The original Hellboy DVD release was impressive by anyone’s standards, but the version that makes it into this list went even further. The three disc extended edition offers not only an extended director’s cut of the movie (featuring an additional ten minutes of footage), but an entirely new director’s commentary track, an isolated score in full Dolby Digital 5.1, and a video commentary from the cast and crew, while still retaining all of the extras from the previous release. That means the two-and-a-half hour documentary ‘The Seeds of Creation’, deleted scenes, DVD comics, set visits, factoids, character bios, animatics, storyboards, trailers, TV spots, scene deconstructions, production workshops, makeup and lighting tests, a Q&A archive, director’s notebook, still galleries and more. That’s a hell of a lot of material. In fact, there’s a very strong case for naming this edition of Hellboy the most impressive comic book DVD set ever to be released.
Now I’m sure this article will draw the inevitable criticisms about the omission of this film and that, but for me these titles represent the best superhero film to DVD translations I’ve seen. It was a close run thing, with Spider-Man 2 making a strong case for inclusion, but in the end the relatively poor video quality had to discount it. I also toyed with the idea of including the recent Batman Begins, but although the audio-visual elements of the set were definitely up to scratch, I wasn’t particularly blown away by the extras, even on the two-disc set. I consider commentary tracks to be mandatory for any major release, and the absence of such a track was a real letdown.
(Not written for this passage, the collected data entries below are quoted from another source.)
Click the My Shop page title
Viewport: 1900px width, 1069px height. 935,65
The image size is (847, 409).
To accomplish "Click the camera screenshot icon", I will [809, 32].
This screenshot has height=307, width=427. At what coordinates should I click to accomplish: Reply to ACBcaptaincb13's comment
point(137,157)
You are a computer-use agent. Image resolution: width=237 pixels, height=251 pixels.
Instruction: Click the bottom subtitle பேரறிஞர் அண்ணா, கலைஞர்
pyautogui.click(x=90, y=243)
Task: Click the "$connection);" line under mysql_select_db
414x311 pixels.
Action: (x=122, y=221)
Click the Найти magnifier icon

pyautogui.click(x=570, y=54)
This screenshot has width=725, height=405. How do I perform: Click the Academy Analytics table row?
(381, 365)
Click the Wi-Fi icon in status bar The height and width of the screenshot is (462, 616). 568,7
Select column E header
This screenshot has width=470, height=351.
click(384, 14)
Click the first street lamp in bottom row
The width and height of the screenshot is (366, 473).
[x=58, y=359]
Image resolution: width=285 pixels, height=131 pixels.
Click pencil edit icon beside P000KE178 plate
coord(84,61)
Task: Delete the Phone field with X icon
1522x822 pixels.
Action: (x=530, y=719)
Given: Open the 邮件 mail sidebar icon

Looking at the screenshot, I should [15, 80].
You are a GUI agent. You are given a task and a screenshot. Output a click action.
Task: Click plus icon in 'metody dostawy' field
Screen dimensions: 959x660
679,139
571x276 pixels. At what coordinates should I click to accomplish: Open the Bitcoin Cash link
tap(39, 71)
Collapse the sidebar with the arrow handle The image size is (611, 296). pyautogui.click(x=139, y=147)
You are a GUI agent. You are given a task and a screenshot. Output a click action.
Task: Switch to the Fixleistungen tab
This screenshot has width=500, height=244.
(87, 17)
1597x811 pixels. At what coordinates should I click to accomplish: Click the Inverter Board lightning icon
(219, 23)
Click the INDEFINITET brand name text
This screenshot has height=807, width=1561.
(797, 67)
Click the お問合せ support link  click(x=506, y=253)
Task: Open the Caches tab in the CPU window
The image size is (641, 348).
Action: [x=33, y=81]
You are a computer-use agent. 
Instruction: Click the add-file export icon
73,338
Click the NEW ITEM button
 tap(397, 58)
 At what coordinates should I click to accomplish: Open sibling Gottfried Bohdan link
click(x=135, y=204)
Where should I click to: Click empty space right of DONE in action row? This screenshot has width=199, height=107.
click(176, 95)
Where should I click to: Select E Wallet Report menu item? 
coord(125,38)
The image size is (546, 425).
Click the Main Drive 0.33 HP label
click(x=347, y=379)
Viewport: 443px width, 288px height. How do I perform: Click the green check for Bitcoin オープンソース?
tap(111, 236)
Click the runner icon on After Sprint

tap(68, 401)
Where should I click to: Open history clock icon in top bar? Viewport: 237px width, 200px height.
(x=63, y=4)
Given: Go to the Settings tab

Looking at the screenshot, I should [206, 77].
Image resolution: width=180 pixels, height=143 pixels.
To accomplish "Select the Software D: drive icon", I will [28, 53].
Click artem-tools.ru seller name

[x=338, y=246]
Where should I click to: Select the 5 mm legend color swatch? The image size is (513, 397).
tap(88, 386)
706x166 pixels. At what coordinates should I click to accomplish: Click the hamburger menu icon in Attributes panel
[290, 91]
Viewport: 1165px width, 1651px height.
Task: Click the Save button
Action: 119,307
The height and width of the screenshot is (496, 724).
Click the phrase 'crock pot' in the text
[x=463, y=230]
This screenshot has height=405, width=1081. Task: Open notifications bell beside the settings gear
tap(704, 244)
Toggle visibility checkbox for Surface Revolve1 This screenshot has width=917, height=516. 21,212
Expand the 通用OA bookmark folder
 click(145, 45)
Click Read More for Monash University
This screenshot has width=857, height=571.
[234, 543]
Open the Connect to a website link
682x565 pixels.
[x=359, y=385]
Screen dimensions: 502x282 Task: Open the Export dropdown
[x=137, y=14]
The rest of the material was also relatively short, lacking the kind of in-depth documentary found on the majority of the titles that did make the cut.
Other films that lingered on the periphery of my mind were the original Spider-Man and Ang Lee’s Hulk. Yes, that’s right, I liked Hulk. Unfortunately, the DVD presentations of both films leave a little to be desired. Spider-Man suffers from the same image problems as its sequel, while Hulk lacks the sort of meaty documentary found on the titles in the list. Perhaps the hardest film to omit was the original Blade. It’s one of my favourite superhero movies, but the DVD is now starting to show its age. The observant among you will notice the absence of any Tim Burton movies in the list. I wasn’t a huge fan of Burton’s Batman (or any of the sequels), although I understand that there is now a particularly good DVD release. Perhaps one day I’ll pick it up and reassess the list, but for now my choices stand. I hope you’ve enjoyed this brief journey through the cream of the superhero DVD crop, and that you will post your own favourites for others to share. Thanks for reading.